*** DOCUMENT SEGMENT

Why has the cost of some drugs skyrocketed? That's the question the Joint Economic Committee explored at a hearing yesterday in which some specialty pharma companies were skewered for raising prices dramatically after buying meds from larger drugmakers.
Among those cited were Ovation Pharmaceuticals, whose ceo, Jeff Aronin, is a PhRMA board member. In her opening remarks, US Senator Amy Klobuchar, a Democrat from Minnesota, indicated she asked the Federal Trade Commission to investigate Ovation for allegedly exploiting a lack of competition to one of its products. Another company cited was Questcor Pharmaceuticals.
"When we have pharmaceutical companies like Ovation or Questcor increasing prices to astronomical levels because of the lack of competition in the market, their actions are able to exploit an extremely vulnerable and captive market," she said. "These staggeringly high prices, in turn, threaten the financial stability of middle class families relying on these drugs."

******

# REQUIRED WORK
a - Please output the passage of the drug-pricing article from "Why has the" to "from larger drugmakers." word for word.
b - In the drug-pricing article, which US senator asked the Federal Trade Commission to investigate Ovation?
Rely only on the drug-pricing article for this.

*** DATA FOR ANALYSIS

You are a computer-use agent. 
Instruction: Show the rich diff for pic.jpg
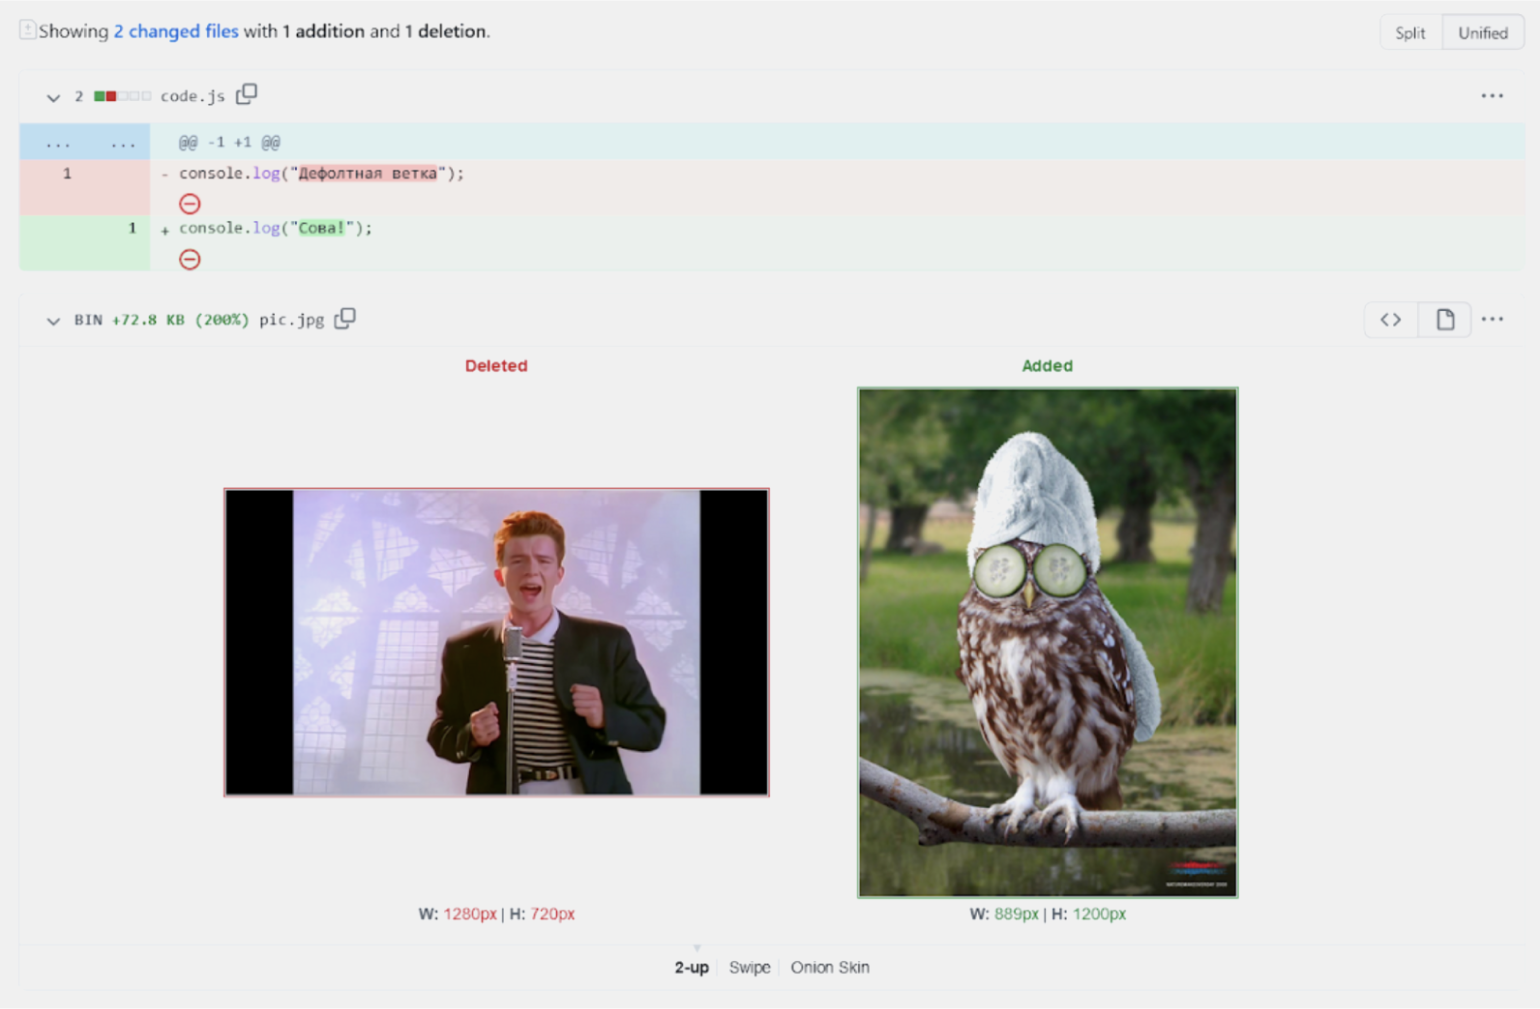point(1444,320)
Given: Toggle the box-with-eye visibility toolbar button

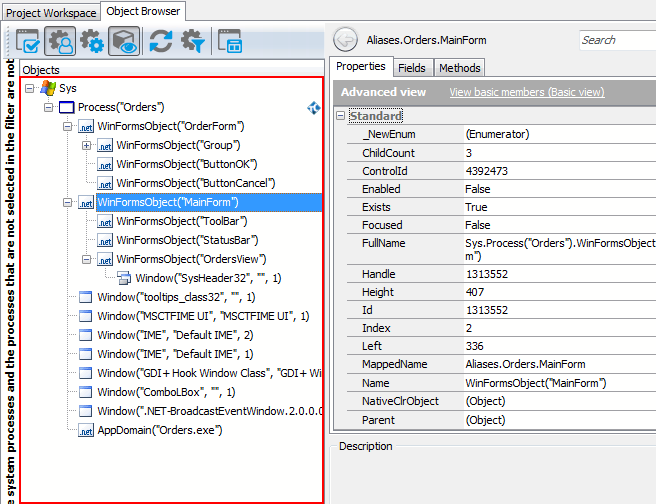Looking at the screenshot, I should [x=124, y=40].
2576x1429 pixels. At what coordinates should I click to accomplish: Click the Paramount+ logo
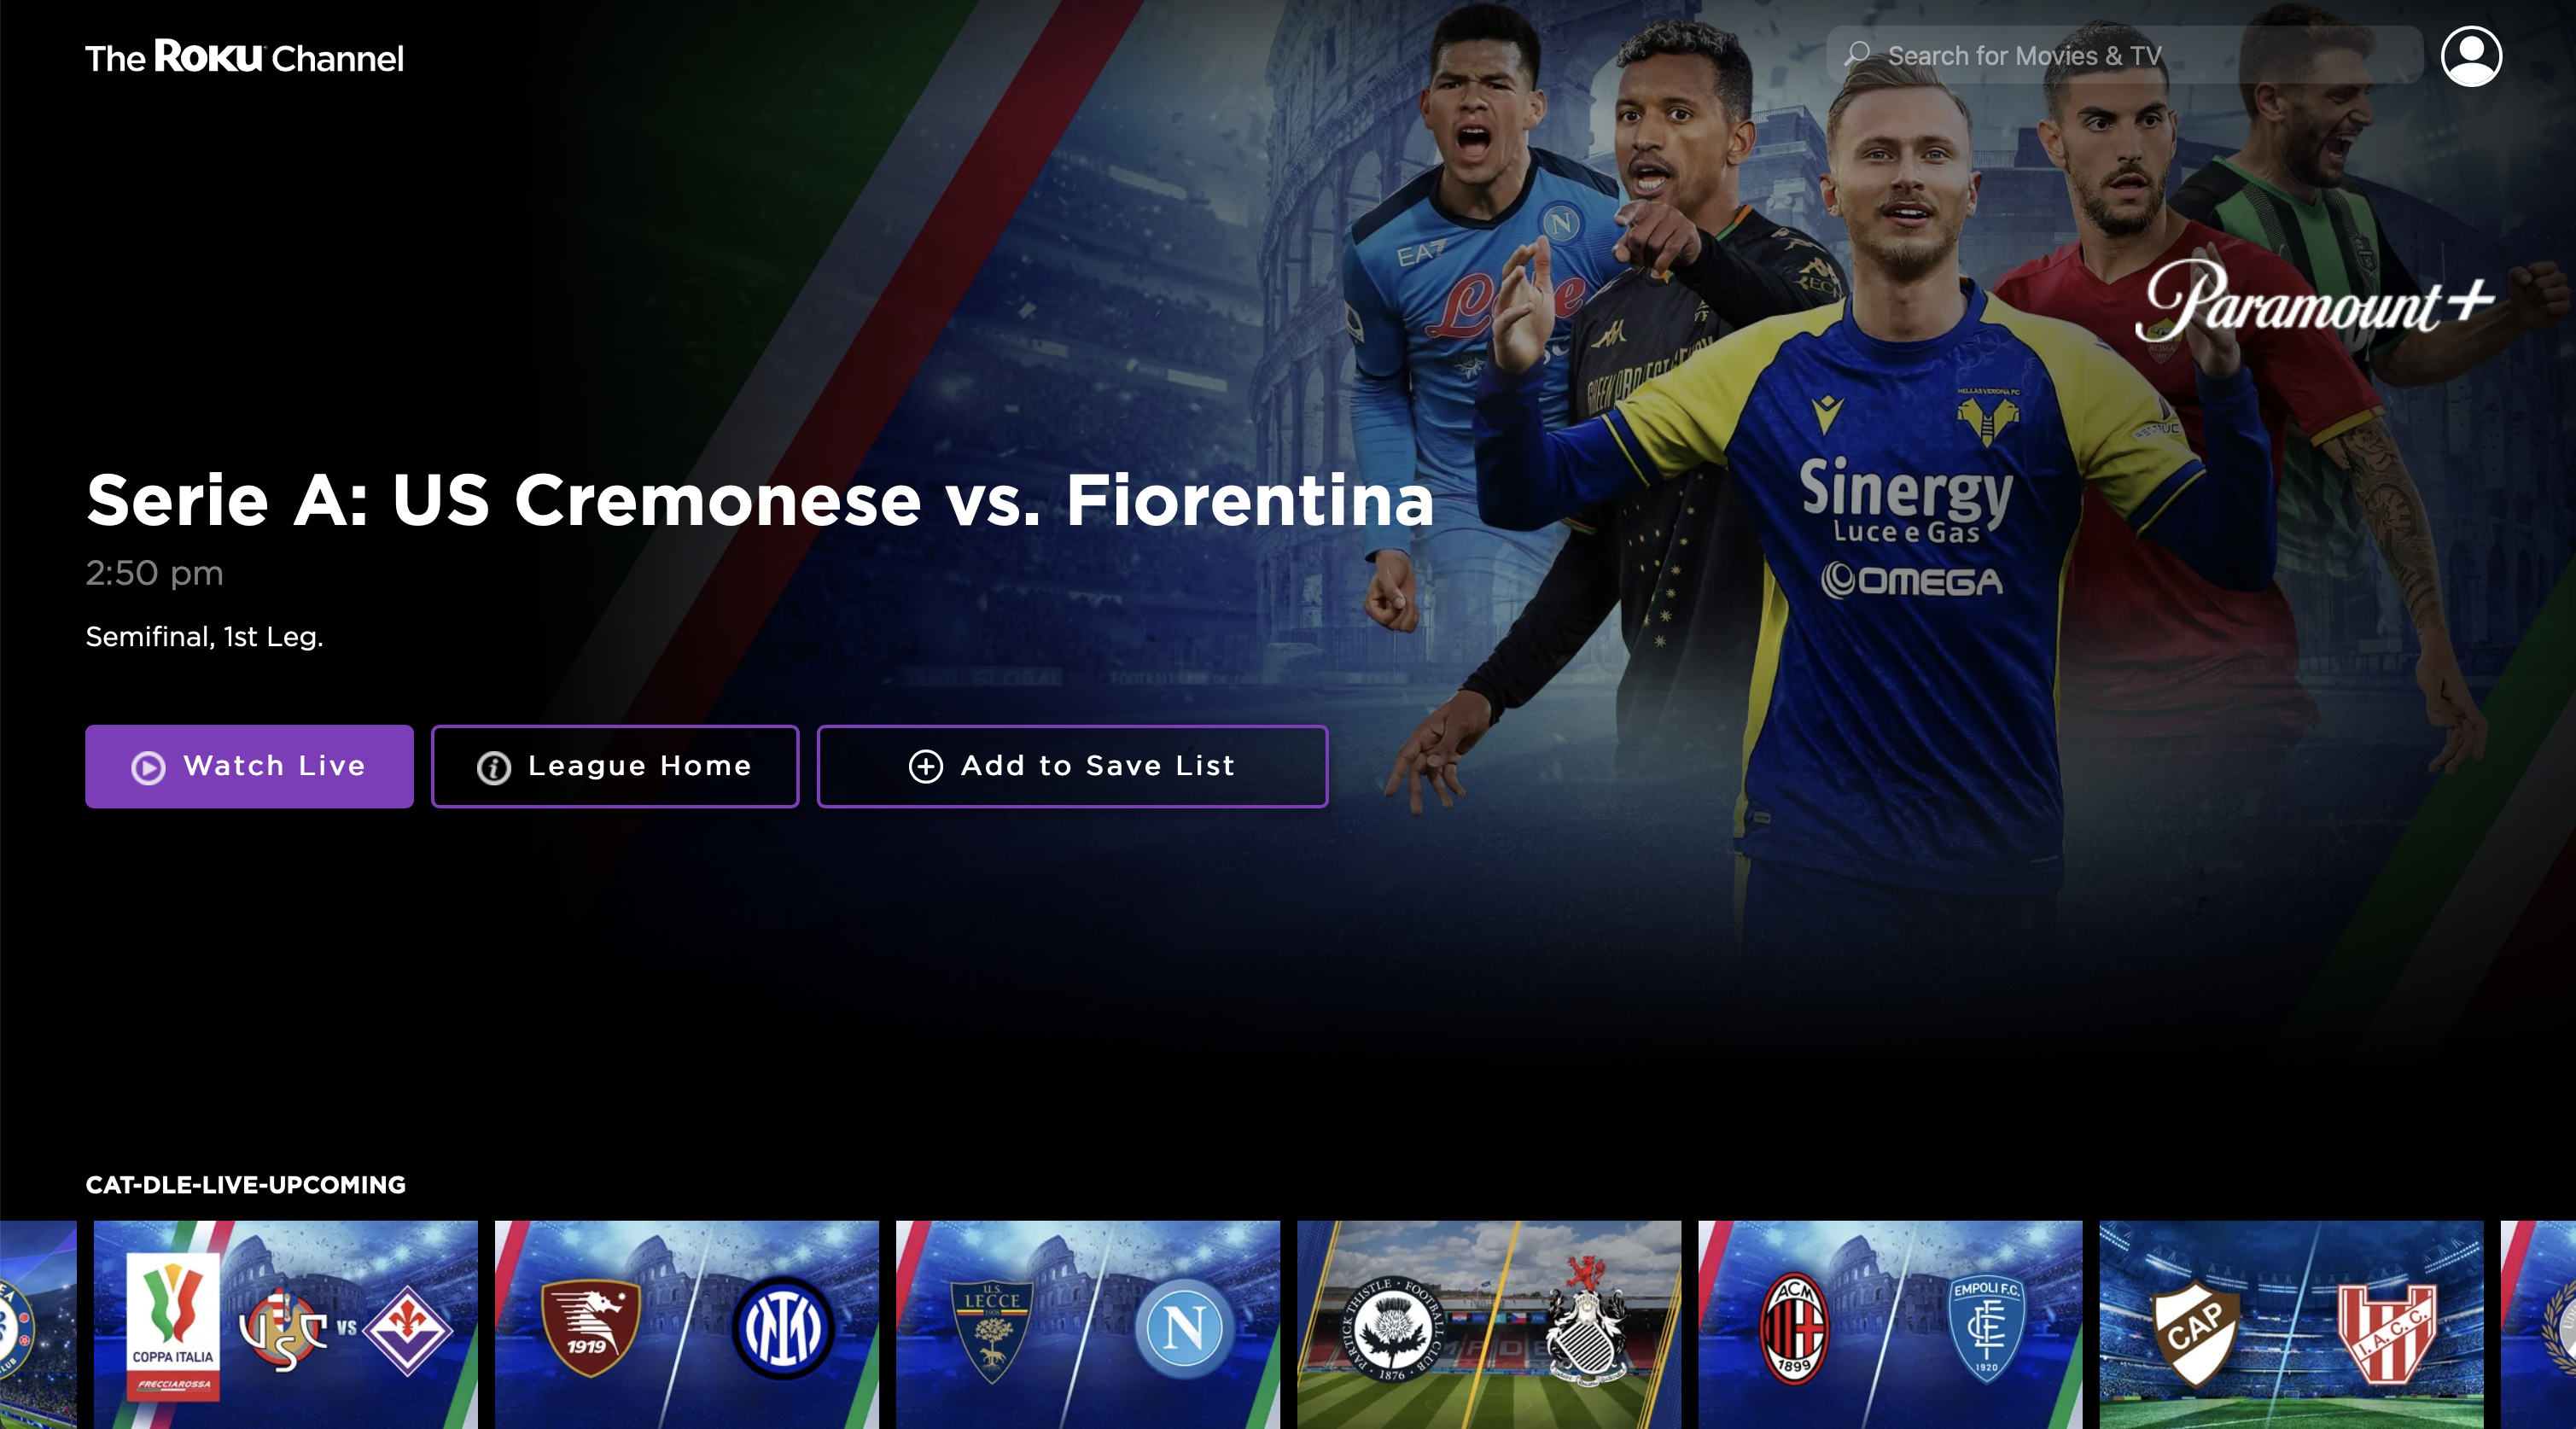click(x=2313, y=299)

******

# ANSWERS PER TASK
a -
Why has the cost of some drugs skyrocketed? That's the question the Joint Economic Committee explored at a hearing yesterday in which some specialty pharma companies were skewered for raising prices dramatically after buying meds from larger drugmakers.

b - Amy Klobuchar, a Democrat from Minnesota